Inoue (2005) provided a detailed review of SPG2 and the PLP1 gene.

Lee et al. (2006) reported a patient with a mild form of SPG2 who also had a peripheral axonal neuropathy. Although there were no mutations, duplications, or deletions in the PLP1 gene, detailed molecular analysis detected a small duplication of less than 150 kb approximately 136 kb downstream of the PLP1 gene in the patient and his unaffected mother. Lee et al. (2006) suggested that the duplication resulted in silencing of the PLP1 gene by position effect since the patient's relatively mild phenotype resembled that seen with PLP1-null mutations.

Animal Model

Nixon and Conneally (1968) described hind-leg paralysis as an X-linked trait in the Syrian hamster. This may be homologous to X-linked spastic paraplegia in man.

The mutation in the PLP1 gene (300401.0013) identified in affected patients with SPG2 by Kobayashi et al. (1994) is identical to the mutation identified in the 'rumpshaker' mouse model (Schneider et al., 1992). 'Rumpshaker' is an allele of the 'jimpy' locus. 'Jimpy' mice are clinically similar to PMD and show failure of development and differentiation of oligodendrocytes leading to early death. 'Rumpshaker' mice, although myelin-deficient like other jimpy mutants, have normal longevity and a full complement of morphologically normal oligodendrocytes. Affected mice show a generalized tremor at about 12 days of age, which generally becomes confined to the rear end. The differences between 'rumpshaker' and other 'jimpy' alleles suggested a dual function of PLP: it is required for early development and survival of oligodendrocytes, and also in the terminal stages of myelin compaction.

History

Blumel et al. (1957) reported a likely case of X-linked spastic paraplegia.

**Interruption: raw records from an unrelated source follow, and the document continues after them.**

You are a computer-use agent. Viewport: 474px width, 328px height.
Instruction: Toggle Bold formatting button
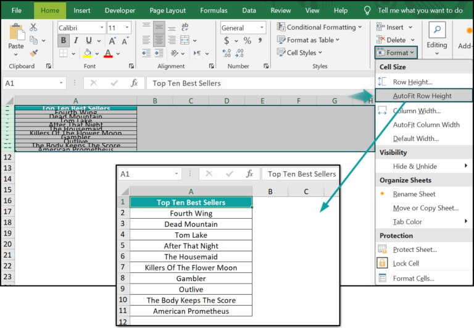point(64,41)
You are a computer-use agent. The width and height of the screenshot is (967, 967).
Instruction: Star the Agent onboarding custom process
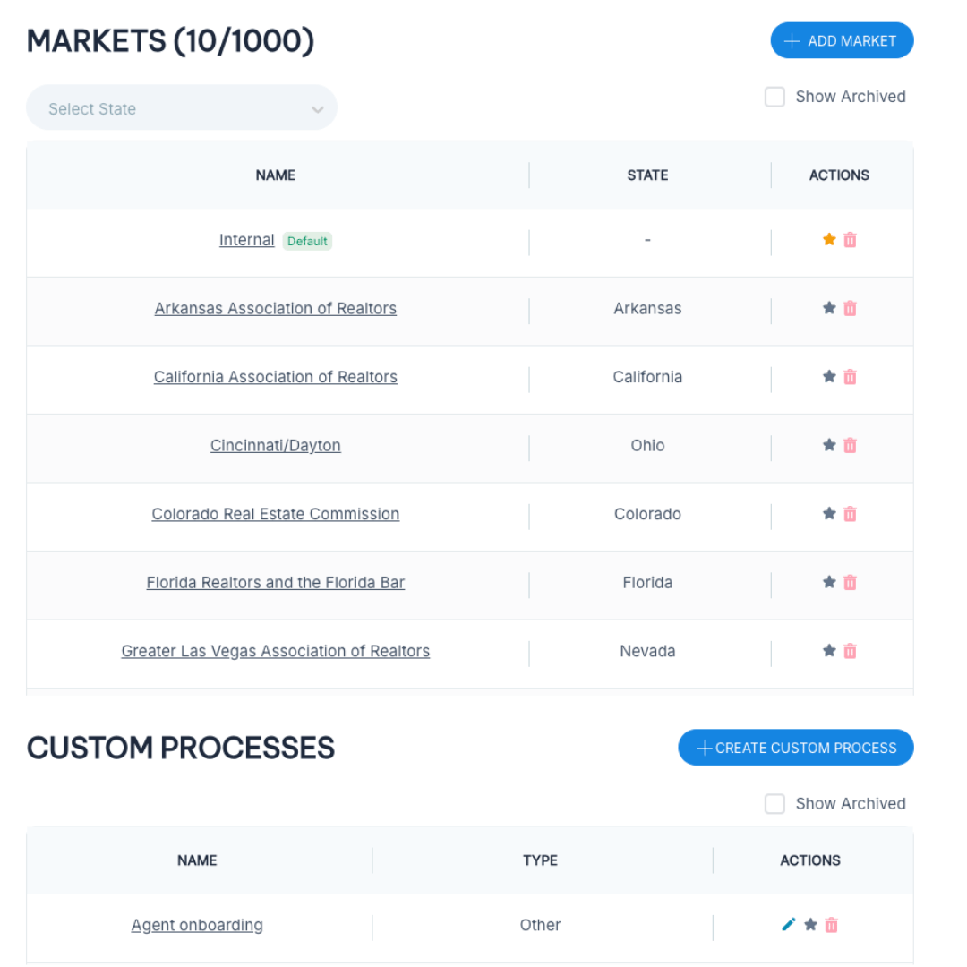click(810, 925)
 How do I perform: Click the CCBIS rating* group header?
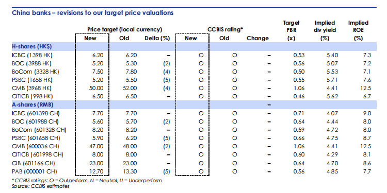click(225, 29)
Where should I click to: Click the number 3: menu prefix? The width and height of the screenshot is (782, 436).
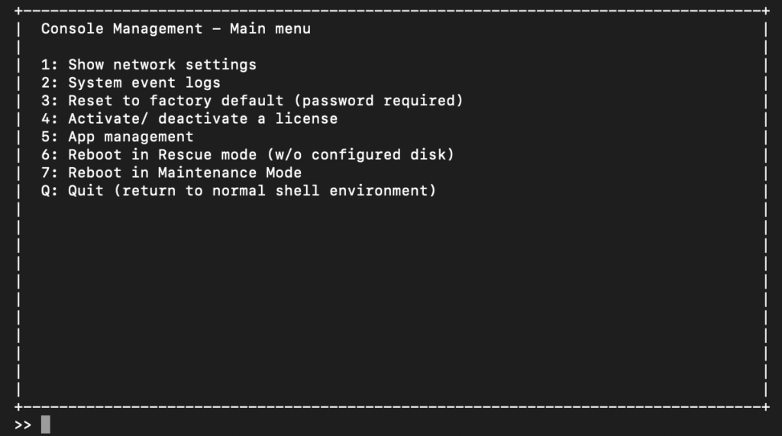(x=50, y=101)
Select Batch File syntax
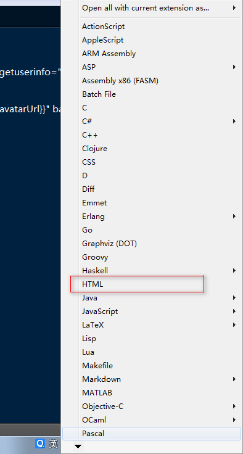This screenshot has width=243, height=454. coord(152,94)
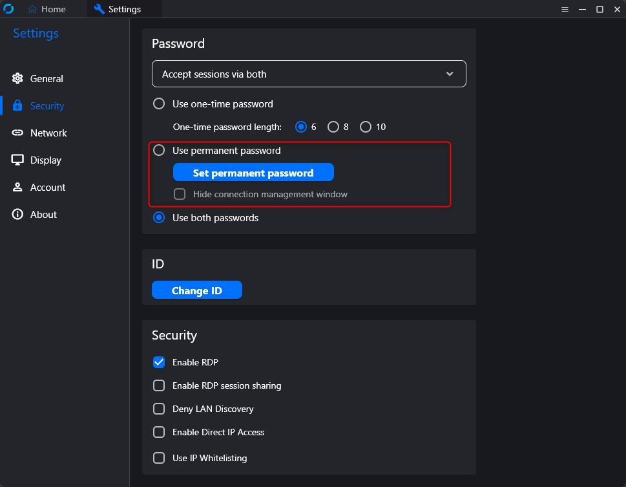The image size is (626, 487).
Task: Choose one-time password length of 10
Action: pyautogui.click(x=366, y=127)
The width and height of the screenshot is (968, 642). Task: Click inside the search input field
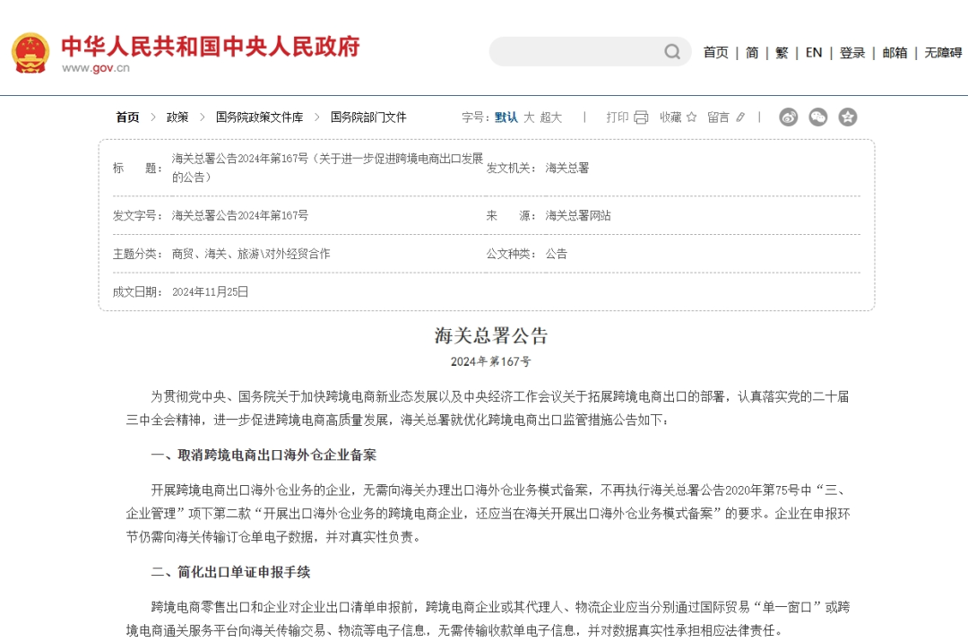pos(574,52)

From Maine, Baar and Gabriel (1966) reported a kindred with 13 affected males in 3 generations and 5 sibships. Mental retardation and death before age 1 year were features. The oldest survivor was aged 44 years. Bundey and Griffiths (1977) published an X-linked recessive pedigree of spastic athetosis that they concluded was probably the same condition as that reported by Baar and Gabriel (1966). A total of 7 males were thought to be affected. The proband developed athetosis of all 4 limbs and spasticity in the legs by 11 months. He had occasional grand mal seizures and occasional myoclonus. He was never able to stand or walk. At age 13 he was moderately retarded. Uric acid metabolism in him and other affected members of the pedigree was normal.

Gutmann et al. (1990) presented extensive studies of a family in which 5 brothers in a sibship of 7 had complicated hereditary spastic paraparesis with evidence on magnetic resonance imaging of bilateral posterior periventricular white matter lesions. The findings did not appear to be consistent with any other well-described spastic paraplegia condition. Three of the 4 living brothers showed red-green color vision defects. Preliminary RFLP analysis demonstrated no linkage to St14 (DXS52).